Last night the family and I caught an amazing rock act. Mark my words, these guys are going places. Actually, they're already there.
The show took me back to my grammar school days in Down Neck Newark, when I was the singer for a kid band. It started out as a four-piece -- me, a couple of guitar players, and an older kid who was the drummer. We struggled for a while, but then one of the guitar players found a music teacher who showed him the basics of bar chords. I'll never forget the day he came back to our basement rehearsal from his lesson out on Route 22 and showed us all what he had just been taught. From that point on, we were off and running.

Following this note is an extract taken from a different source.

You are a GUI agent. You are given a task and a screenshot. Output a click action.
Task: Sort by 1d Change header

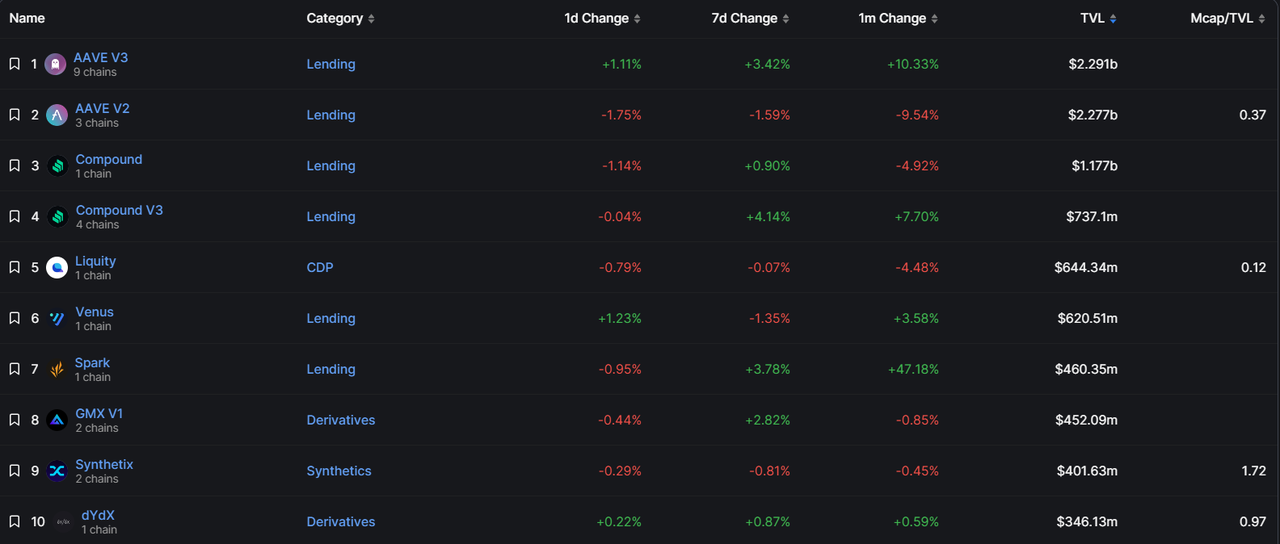point(602,18)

We never learned too many songs, but we had just enough of a repertoire to put on a nice set for a friend's birthday party or a children's dance at the boys' club or the veterans' post. I remember one year, opening for Santa at the American Legion -- it was awesome.
I can't remember too much of the set list. The boys would open up behind me with an instrumental, and then we'd launch into "Secret Agent Man," "Little Red Riding Hood," "As Tears Go By," and other hits of the day.

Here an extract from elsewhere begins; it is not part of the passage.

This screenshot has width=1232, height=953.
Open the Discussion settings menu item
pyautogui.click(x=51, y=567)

After a while, another kid with a guitar showed up, and now we were a five-piece. We got business cards, and wore a uniform. White shirt, black pants, and these glittery vests that we went out and bought somewhere up on Market Street. I'm pretty sure they were blue, but they could have been red. We had a business card -- we were called The Breakaways -- and we were ready for show biz.
Our sound didn't really have a bottom, and at some point we were going to need a bass guitar. The other guys were looking at me to play that role, but at some point, I think my parents got a little nervous about the band going professional. There was some talk of us playing in some local bars, and I recall my folks not being too keen on that idea. I'm not sure exactly how it happened -- now that I'm a dad, I know a little of the art of creating diversions -- but at some point the Breakaways petered out, at least for me.

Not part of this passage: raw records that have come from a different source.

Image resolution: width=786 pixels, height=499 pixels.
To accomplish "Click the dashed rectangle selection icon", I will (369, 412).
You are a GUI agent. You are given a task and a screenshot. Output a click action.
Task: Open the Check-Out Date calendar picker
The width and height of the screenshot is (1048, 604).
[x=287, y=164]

Which in a lot of ways is too bad. I was learning some guitar from the other guys, and if I picked up the bass at that point, I'd probably still be playing it today. I appreciate that my parents were trying to keep me on a straight path in a neighborhood and city filled with danger, and I'd never fault them for their decision to derail my lead singer career. But sometimes, like last night, I wonder what would have happened if they had let us go further.
Anyway, here's to all the kid rockers, and to the Breakaways -- John de Grazia from the Prudential Apartments, John Gonzalo from the other end of Cortland Street, Gary DiBiasi from Hyatt Court (the drummer), and Tom Crappse from Lentz Avenue. I have no clue where any of them are today, but maybe now Google will bring them my way. And man, what I'd give for a picture.